Countries are evaluated on everything from the amount of violent conflict, torture and human trafficking within their borders; to the establishment of a free press and judicial independence; to the security of property rights and the existence of tariffs and capital controls.
A quantitative model is then used to rank and weight countries by their freedom levels; the 10 countries with the highest freedom levels are selected for inclusion in the index. (That differs from most emerging markets and ESG funds, which select and rank constituents on a security level, rather than on the country level.)

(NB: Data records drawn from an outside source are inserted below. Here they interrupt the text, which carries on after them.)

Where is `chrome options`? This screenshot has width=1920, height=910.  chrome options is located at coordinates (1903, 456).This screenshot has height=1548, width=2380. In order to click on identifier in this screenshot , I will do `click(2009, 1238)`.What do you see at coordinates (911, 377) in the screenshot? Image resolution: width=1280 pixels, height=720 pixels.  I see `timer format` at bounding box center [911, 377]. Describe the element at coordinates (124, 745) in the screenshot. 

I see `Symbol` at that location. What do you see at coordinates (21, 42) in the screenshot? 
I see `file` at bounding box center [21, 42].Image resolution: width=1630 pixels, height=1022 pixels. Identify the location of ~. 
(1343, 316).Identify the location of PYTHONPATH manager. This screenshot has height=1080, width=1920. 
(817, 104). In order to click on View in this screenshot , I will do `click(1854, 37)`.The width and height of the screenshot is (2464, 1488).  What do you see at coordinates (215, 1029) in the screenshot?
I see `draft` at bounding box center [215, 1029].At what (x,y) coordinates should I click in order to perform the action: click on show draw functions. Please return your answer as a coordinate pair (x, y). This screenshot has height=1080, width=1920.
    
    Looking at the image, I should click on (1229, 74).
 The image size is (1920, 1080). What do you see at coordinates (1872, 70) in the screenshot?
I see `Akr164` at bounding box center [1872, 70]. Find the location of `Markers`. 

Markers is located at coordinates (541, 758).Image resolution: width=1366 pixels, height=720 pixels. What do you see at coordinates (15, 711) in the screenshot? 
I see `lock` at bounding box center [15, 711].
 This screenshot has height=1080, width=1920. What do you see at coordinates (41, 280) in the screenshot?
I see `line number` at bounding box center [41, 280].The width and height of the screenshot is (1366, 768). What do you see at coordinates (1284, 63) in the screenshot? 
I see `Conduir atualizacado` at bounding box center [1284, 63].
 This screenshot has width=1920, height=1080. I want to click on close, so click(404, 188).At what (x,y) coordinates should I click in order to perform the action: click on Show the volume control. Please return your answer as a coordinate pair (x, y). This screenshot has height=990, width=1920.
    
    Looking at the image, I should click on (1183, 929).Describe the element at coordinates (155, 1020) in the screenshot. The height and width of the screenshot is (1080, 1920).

Finally, the top 10 largest securities in each country are selected and weighted based on their market capitalizations and certain liquidity thresholds. State-owned enterprises (SOEs) are excluded from the mix.
Emerging Market ETF Without China?
This methodology results in an emerging market ETF that’s vastly different under the hood from competing funds. China, Brazil, Russia, Saudi Arabia and many other developing nations with corrupt or authoritarian governments are nowhere to be found inside FRDM.
In fact, out of more than 220 emerging market ETFs, FRDM is the only one not to allocate to China, without specifically being designed for that purpose.
This is to say, several ETFs explicitly exclude China from their investment universe: the Columbia Beyond BRICs ETF (BBRC); the iShares MSCI Emerging Markets ex China ETF (EMXC); and the Columbia EM Core ex-China ETF (XCEM), among others. But until now, there has never been an emerging market ETF that could include China but that chose not to.
Instead, the highest-weighted country in FRDM is Taiwan, at 23%; followed by South Korea, at 18%; and Poland, at 15%. (Compare that to the iShares MSCI Emerging Markets ETF (EEM), which holds 33% of its portfolio in China.)